Volker Tschuschke, professeur émérite, est psychanalyste et ancien titulaire de la chaire de psychologie médicale à l’université de Cologne. Il a passé son habilitation et enseigné à l’université d’Ulm et a été titulaire de la chaire de psychanalyse de l’université de Francfort-sur-le-Main à titre de remplaçant pendant deux semestres, avant d’être nommé à la chaire de psychologie médicale du centre hospitalier universitaire de l’université de Cologne, qu’il a occupée pendant 17 ans. De 2007 à 2013, il a dirigé l’étude nationale de la Charte suisse pour la psychothérapie sur l’efficacité différentielle de différents concepts psychothérapeutiques. De 2013 à 2017, il a dirigé la discipline des sciences de la psychothérapie à l’université privée Sigmund Freud de Berlin. Outre ses activités d’enseignement et son travail pratique en tant que psychothérapeute et superviseur, il est chercheur en psychothérapie depuis 1980 et a publié de nombreux articles au niveau national et international. Ces dernières années, il s’est concentré sur la contribution de la pensée psychologique et psychanalytique à la compréhension des contextes sociopolitiques et aux réformes possibles des dérives démocratiques.

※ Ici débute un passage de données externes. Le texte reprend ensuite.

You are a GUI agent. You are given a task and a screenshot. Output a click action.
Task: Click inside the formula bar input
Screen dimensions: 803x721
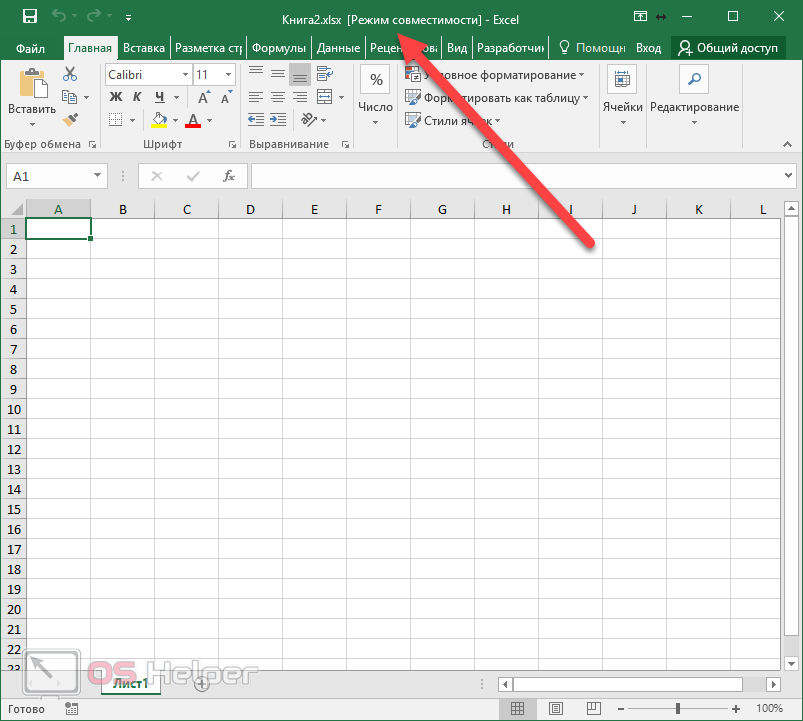(510, 176)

Alexander Korte est docteur en médecine, spécialiste en psychiatrie et en psychothérapie pour enfants et adolescents. Après avoir travaillé à la médecine universitaire de la Charité (pédiatrie, oncologie/hématologie pédiatrique) et à la clinique Virchow (psychiatrie et psychothérapie pour adultes) à Berlin de 1999 à 2006, il a pris le poste de chef de clinique et de directeur adjoint de la clinique pour la psychiatrie, la psychosomatique et la psychothérapie pour enfants et adolescents à la clinique de l’université LMU de Munich. Il s’engage dans les médias spécialisés, auprès du grand public, mais aussi dans le débat politique spécialisé pour une approche scientifique basée sur les preuves dans le débat actuel sur le transgenre. Il travaille également en tant qu’expert médical spécialisé, sur invitation du gouvernement fédéral allemand, sur le projet de loi de la Commission pour la famille, les seniors, les femmes et la jeunesse concernant la loi sur l’autodétermination et la refonte de la loi sur les transsexuels (TSG).

Contact

reklovk@web.de

1 Dans de nombreux textes, on utilise encore le terme de « changement de sexe » ; or, un changement de sexe est une chose impossible. Afin de nous distancier du récit de « la naissance dans le mauvais sexe », nous utilisons également la forme abrégée « adaptation au sexe » pour décrire (par euphémisme) un traitement somato-médical de transition, mais uniquement entre guillemets.